My work changed again, and I decided to get rid of my collection – largely painlessly. It was not easy. Because even used CDs with pop and rock classics are practically worthless. Before my last house move, someone who could be called a crazy geek ended up taking over the collection. I must have been left with about a thousand CDs.

old school

I still do music at parties every now and then. People look at me in disbelief when they see what I have in my luggage: two DJ CD players, a mixer, two thick folders with recorded CDs and a wooden box with original CDs. Totally old school. Today DJs use notebooks, have their music on a big hard drive and play them using software. It sounds tempting — just like listening to music via Spotify and other platforms like that, which did away with CDs years ago.

Even more compelling than Spotify’s playlists is the vinyl record, which I fell in love with all over again – as have many music fans around the world – after saying goodbye to my CD collection.

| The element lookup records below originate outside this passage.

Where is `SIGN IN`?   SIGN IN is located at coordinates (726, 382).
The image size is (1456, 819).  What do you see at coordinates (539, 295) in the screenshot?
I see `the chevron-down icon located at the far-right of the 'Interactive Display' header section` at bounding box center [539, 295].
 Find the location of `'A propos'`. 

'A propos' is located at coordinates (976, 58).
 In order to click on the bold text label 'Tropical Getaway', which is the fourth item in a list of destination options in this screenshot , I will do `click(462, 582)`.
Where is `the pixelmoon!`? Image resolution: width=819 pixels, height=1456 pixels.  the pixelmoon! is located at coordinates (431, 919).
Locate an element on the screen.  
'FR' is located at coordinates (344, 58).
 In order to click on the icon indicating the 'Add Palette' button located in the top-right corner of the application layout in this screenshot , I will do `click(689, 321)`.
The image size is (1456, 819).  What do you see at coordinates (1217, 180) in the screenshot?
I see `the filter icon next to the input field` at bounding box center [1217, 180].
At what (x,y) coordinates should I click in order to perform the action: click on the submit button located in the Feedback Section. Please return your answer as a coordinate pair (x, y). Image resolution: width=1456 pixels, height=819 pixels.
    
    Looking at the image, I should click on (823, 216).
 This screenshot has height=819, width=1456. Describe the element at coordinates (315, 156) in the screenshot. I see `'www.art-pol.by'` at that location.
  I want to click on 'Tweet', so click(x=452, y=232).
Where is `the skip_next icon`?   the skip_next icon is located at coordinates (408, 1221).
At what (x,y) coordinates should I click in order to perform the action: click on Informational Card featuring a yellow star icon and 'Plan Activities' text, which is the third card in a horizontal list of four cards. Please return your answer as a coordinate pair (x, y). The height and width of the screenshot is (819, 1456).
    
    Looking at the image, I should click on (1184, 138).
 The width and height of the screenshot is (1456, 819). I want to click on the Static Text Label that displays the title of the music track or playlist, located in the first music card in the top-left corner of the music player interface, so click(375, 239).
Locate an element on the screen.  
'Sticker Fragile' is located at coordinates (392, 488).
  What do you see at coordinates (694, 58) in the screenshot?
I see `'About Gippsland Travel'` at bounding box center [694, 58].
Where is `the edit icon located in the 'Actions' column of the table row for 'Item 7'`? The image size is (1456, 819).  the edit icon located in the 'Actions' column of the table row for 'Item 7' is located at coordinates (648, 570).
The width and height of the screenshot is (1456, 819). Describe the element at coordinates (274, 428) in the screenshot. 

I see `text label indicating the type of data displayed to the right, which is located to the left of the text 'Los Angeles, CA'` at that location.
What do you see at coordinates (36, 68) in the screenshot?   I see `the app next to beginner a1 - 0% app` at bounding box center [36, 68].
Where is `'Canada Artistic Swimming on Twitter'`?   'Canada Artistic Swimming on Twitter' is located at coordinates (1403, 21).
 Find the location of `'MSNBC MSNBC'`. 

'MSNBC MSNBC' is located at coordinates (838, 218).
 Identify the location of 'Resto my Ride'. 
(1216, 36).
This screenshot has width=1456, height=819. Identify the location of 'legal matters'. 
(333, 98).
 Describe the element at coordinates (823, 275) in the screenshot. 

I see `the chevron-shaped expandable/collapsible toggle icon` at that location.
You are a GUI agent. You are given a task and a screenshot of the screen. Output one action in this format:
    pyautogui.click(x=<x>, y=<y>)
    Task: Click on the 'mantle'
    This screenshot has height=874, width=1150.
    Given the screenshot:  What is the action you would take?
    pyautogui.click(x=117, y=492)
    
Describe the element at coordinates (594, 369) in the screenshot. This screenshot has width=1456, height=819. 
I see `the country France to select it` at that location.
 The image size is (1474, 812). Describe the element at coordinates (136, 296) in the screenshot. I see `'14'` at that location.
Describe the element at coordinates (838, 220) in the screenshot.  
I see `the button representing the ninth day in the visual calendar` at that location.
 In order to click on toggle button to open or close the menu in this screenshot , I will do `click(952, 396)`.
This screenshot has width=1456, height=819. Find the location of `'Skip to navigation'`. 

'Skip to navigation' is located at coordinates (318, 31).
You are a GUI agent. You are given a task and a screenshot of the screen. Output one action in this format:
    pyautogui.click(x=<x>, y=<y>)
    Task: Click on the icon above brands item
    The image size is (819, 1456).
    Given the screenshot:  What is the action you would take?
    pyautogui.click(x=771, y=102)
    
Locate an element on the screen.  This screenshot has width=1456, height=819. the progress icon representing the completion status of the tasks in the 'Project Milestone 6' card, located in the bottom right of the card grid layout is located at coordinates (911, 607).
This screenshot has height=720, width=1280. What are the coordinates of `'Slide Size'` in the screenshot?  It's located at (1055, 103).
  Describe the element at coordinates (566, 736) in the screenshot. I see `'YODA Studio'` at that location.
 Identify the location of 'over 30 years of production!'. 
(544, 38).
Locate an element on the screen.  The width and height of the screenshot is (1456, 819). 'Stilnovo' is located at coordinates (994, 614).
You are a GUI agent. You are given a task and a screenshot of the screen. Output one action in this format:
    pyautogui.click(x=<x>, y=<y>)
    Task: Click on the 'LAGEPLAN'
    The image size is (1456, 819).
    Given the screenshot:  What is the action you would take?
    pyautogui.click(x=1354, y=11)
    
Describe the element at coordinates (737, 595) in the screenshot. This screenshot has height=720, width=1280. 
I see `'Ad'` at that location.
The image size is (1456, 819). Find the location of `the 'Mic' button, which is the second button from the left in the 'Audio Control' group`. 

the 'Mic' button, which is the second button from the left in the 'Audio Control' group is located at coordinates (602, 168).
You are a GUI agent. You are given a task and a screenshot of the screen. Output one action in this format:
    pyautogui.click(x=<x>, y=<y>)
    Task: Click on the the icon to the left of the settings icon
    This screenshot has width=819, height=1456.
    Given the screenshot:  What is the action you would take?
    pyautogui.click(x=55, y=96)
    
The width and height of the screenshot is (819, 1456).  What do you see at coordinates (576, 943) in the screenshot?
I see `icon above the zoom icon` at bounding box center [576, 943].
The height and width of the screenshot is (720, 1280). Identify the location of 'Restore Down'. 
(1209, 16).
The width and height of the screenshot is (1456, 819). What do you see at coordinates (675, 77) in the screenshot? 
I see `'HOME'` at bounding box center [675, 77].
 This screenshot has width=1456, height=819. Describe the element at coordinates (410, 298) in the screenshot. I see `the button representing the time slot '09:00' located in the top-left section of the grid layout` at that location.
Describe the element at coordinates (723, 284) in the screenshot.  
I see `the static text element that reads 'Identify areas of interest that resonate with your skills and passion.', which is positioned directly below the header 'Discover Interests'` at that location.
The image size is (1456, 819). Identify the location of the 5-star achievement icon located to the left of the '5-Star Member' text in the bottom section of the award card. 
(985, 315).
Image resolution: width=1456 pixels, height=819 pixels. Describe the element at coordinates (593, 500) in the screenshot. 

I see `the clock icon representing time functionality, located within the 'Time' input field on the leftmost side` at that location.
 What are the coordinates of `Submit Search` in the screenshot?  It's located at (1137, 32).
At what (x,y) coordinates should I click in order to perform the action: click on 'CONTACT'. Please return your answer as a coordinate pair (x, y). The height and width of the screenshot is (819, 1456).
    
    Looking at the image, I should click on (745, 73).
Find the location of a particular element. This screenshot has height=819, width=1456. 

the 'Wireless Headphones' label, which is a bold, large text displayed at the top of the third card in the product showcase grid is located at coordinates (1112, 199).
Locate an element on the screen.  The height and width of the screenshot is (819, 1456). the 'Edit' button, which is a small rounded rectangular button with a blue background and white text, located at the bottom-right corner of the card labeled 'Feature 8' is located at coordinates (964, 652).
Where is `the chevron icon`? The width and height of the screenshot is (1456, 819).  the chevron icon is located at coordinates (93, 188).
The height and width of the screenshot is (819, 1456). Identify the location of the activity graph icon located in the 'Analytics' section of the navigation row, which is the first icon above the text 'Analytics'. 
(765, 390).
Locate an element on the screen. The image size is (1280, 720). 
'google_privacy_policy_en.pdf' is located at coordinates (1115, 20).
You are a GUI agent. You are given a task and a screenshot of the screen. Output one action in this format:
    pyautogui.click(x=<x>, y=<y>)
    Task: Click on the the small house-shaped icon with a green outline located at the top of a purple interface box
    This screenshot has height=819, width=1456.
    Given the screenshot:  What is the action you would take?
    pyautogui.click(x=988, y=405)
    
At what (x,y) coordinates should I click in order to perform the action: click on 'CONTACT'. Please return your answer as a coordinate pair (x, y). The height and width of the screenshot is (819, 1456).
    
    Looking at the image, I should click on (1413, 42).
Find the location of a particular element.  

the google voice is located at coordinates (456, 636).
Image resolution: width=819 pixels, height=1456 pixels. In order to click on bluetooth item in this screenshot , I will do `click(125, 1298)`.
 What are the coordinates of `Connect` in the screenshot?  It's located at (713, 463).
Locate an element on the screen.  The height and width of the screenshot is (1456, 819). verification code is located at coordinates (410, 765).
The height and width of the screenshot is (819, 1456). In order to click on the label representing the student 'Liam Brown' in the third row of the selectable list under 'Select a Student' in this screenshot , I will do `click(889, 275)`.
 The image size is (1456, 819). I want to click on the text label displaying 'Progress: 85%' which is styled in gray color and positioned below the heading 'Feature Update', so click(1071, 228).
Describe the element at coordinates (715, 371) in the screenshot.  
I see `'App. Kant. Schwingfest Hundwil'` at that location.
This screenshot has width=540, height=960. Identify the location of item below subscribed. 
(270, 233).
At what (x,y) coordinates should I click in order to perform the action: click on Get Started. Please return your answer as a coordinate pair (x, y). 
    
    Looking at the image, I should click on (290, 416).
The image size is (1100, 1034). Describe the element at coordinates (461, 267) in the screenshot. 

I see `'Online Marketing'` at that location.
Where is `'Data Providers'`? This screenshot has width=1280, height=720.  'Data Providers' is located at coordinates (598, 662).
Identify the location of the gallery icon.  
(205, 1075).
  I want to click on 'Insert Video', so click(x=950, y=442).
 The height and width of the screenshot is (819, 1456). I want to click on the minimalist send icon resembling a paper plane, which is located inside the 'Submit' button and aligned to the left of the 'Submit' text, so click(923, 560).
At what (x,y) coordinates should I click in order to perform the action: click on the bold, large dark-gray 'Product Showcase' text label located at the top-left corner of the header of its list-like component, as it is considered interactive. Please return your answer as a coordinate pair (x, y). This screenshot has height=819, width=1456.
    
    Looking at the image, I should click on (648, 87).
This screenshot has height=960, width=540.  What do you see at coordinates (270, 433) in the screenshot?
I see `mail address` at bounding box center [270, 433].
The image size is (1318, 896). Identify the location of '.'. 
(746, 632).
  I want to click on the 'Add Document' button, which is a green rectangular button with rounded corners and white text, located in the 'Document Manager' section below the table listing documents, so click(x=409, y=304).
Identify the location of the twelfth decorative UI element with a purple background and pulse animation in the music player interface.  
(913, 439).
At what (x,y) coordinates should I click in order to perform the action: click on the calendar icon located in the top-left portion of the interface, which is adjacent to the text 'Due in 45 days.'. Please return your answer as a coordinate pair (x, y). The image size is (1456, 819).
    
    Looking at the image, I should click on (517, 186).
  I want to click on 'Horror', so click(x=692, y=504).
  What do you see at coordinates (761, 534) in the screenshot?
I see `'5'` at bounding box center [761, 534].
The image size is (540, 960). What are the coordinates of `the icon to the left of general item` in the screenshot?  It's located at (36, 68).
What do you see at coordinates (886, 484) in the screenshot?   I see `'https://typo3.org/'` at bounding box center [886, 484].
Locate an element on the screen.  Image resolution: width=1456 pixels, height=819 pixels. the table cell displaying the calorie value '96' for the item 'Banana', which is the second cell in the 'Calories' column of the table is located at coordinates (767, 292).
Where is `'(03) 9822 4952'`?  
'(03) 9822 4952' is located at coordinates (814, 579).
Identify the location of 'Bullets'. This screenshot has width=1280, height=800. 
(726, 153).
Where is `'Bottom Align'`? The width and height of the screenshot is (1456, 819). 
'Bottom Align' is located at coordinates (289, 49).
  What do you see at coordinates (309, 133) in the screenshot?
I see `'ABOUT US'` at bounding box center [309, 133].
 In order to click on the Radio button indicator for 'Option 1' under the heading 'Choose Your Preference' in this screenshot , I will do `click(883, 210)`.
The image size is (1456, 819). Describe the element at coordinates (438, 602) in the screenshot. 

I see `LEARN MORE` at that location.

In 2021, more vinyl records than CDs were sold in the US for the first time since 1991. And at what prices! It is normal to pay 30 to 40 euros (R$160 to R$210) for a 180 gram vinyl – that is, today it costs more than twice as much as a CD. I’ve heard something similar before…

So I’m in fashion: after I bought my darling white album of the Beatles on CD in 1991 because the old record was all scratched up, I now have it on my record shelf in a new special vinyl edition. Who would say?